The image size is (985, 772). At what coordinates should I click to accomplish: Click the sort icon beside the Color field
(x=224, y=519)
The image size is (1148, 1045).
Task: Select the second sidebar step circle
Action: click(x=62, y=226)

☆ ☆ ☆ ☆ ☆ ☆ ☆

Your task — Produce an exact copy of all the records.

Output —
The image size is (985, 772). At what coordinates should I click to accomplish: Click the sort icon beside the Color field
(x=224, y=519)
The image size is (1148, 1045).
Task: Select the second sidebar step circle
Action: click(x=62, y=226)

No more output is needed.